Görev:
Aşağıdaki ambalajlama trendleri metninde "Uluslararası pazar araştırma" sözleriyle başlayıp "uygulamalar dikkat çekiyor." sözleriyle biten bölümü hiç değiştirmeden yazın.

---------- Okunacak metin

Ambalajlamada küresel trendler
23/08/2016 - 16:12:00
Mintel’in “Ambalajlamada Küresel Trendler” raporunda, mobil bağlantılı ambalajlama uygulamalarının giderek yaygınlaştığı, böylece tüketicilerin ürünle yakın ilişki kurmasının da kolaylaştığı belirtiliyor.
Uluslararası pazar araştırma şirketi Mintel, gıda ve içecek sektörlerine yönelik hazırladığı “Ambalajlamada Küresel Trendler” raporunda, ambalaj tasarımları üzerinde belirgin etkileri gözlenen “yeni nesil” trendleri ortaya koydu… Ambalajlamada öne çıkan trendler arasında, tüketicinin ürünü satın almadan önce tedarik zinciri verilerine ulaşmasına imkân veren ambalaj üstü mobil uygulamalar dikkat çekiyor.
Gıda ve içecek üreticisi markaların tüketiciyle daha kişisel seviyede ilişki kurma çabalarının yoğunluk kazandığına vurgu yapan Mintel raporunda, ürün tedarik zinciri ve ürün orijini hakkında bilgilere kolayca ulaşma imkânı sunan mobil uygulamaların giderek yaygınlaştığı, böylece tüketicinin ürünle yakın ilişki kurmasının da kolaylaştığı belirtiliyor.

--------------------
---------- Çıkarılan veriler

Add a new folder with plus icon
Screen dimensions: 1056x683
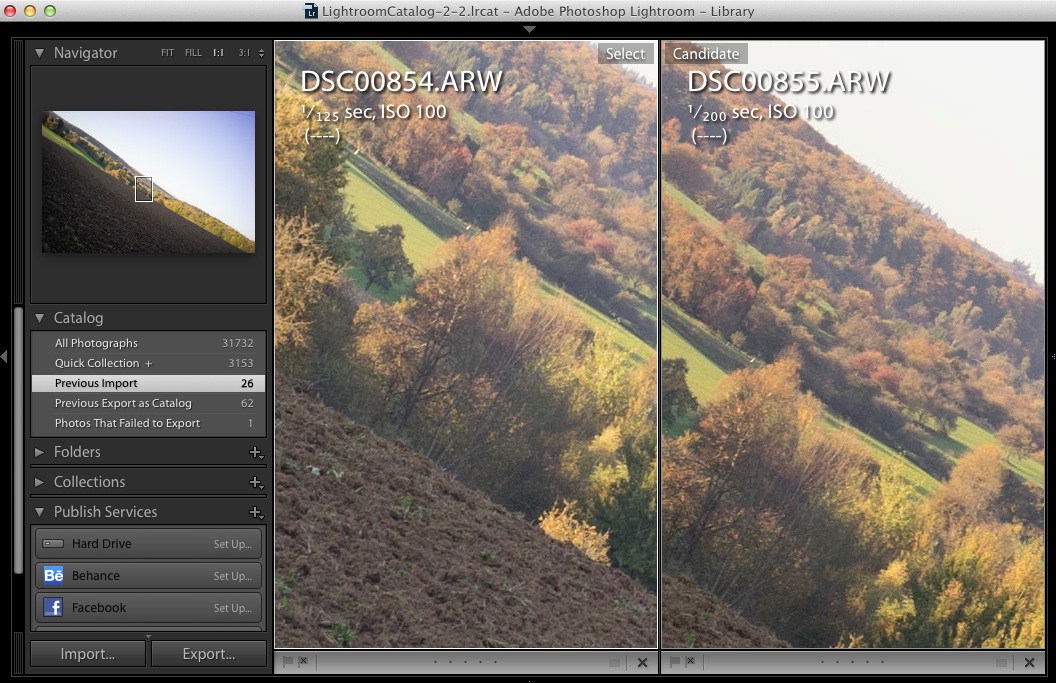[256, 452]
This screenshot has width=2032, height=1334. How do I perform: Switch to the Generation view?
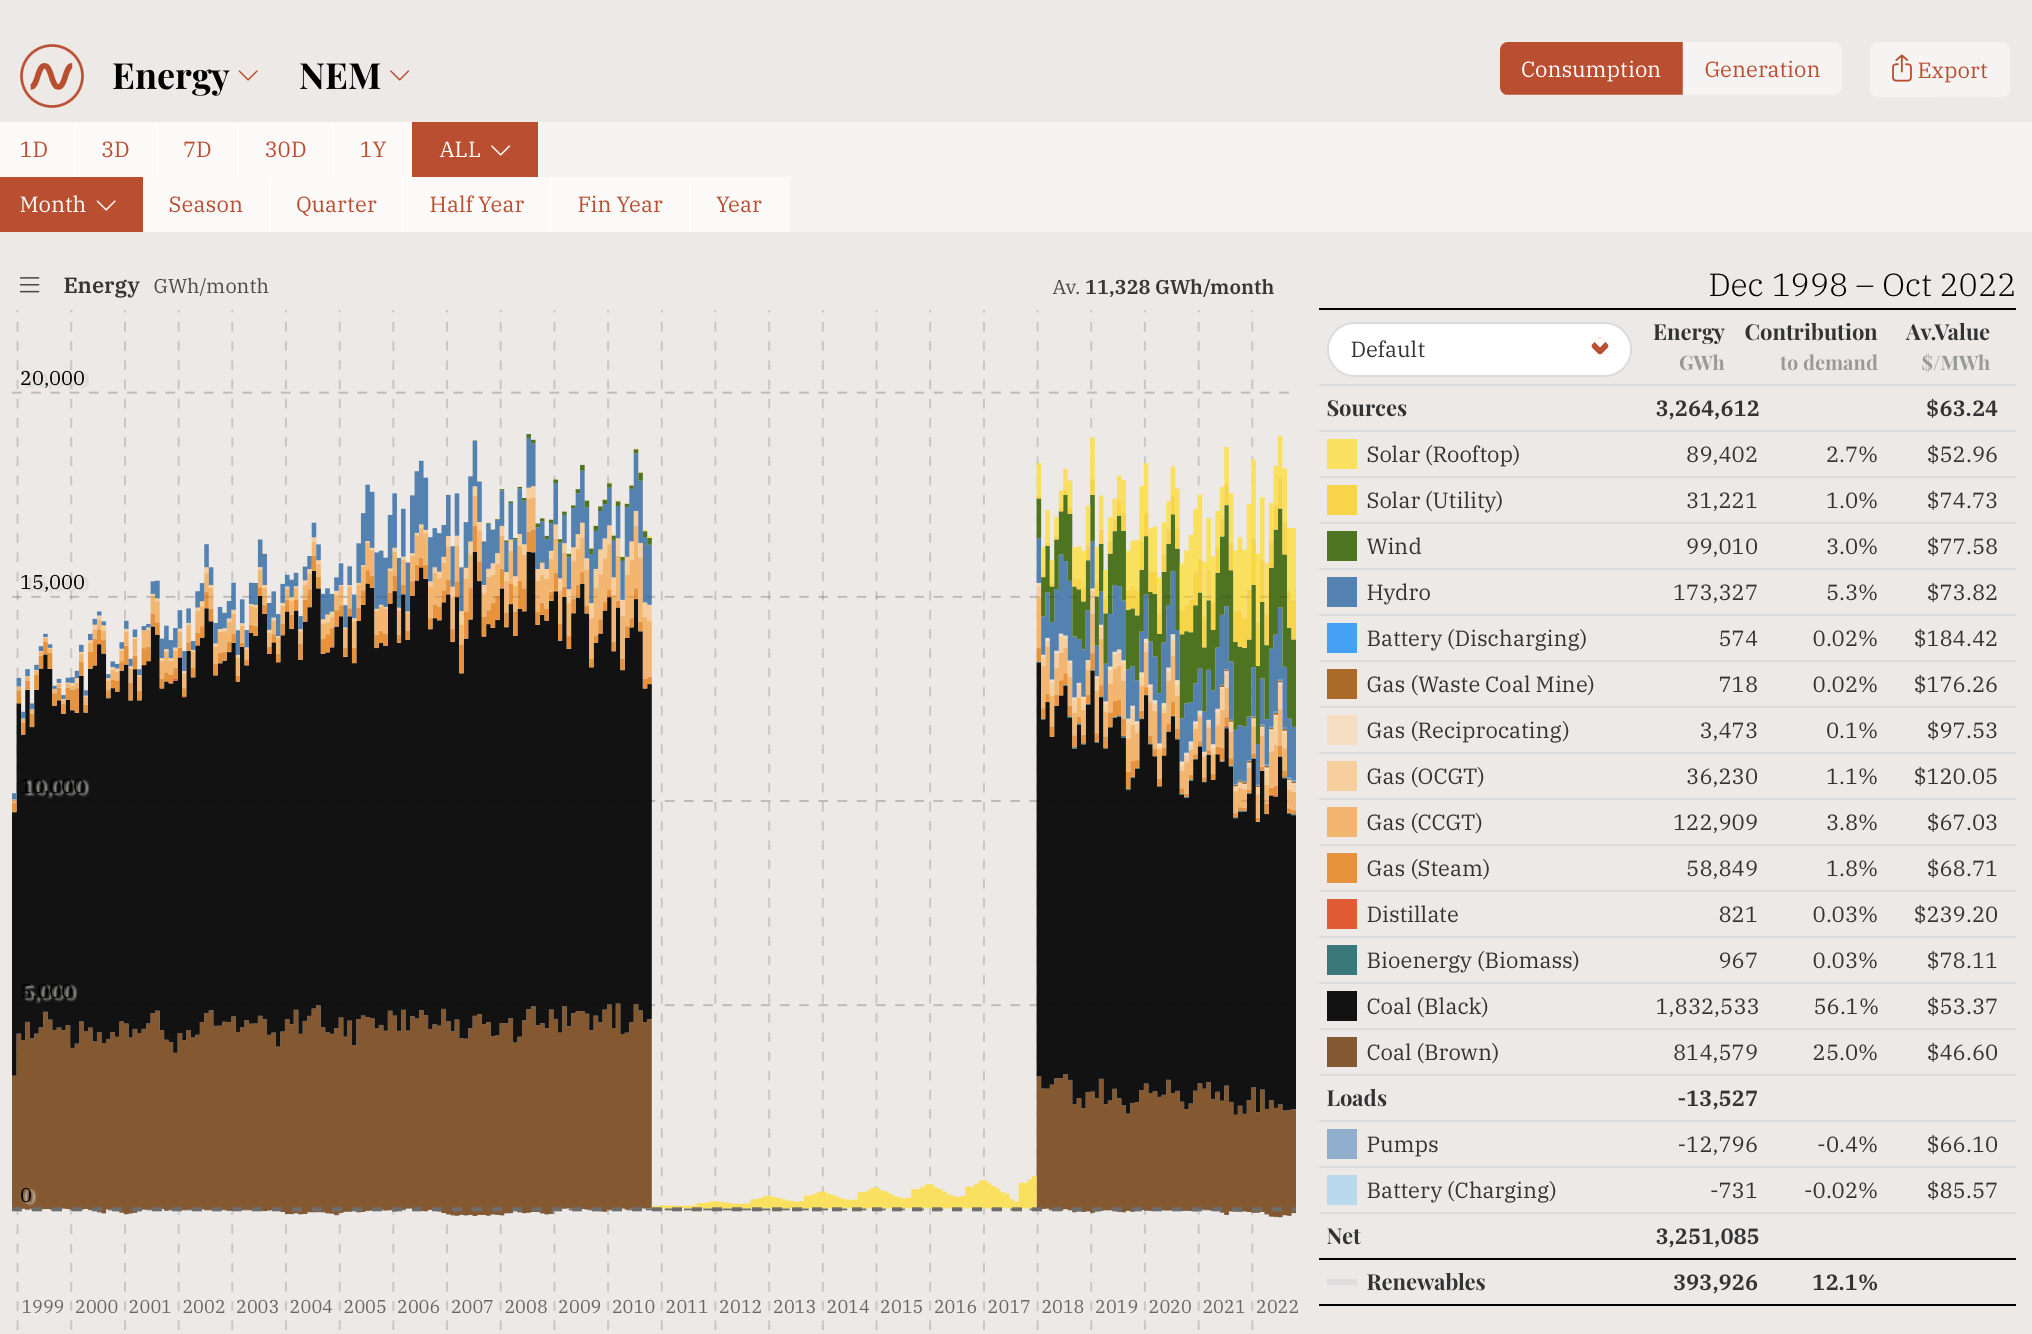[x=1762, y=69]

--------------------

Görevin sonucu:
Uluslararası pazar araştırma şirketi Mintel, gıda ve içecek sektörlerine yönelik hazırladığı “Ambalajlamada Küresel Trendler” raporunda, ambalaj tasarımları üzerinde belirgin etkileri gözlenen “yeni nesil” trendleri ortaya koydu… Ambalajlamada öne çıkan trendler arasında, tüketicinin ürünü satın almadan önce tedarik zinciri verilerine ulaşmasına imkân veren ambalaj üstü mobil uygulamalar dikkat çekiyor.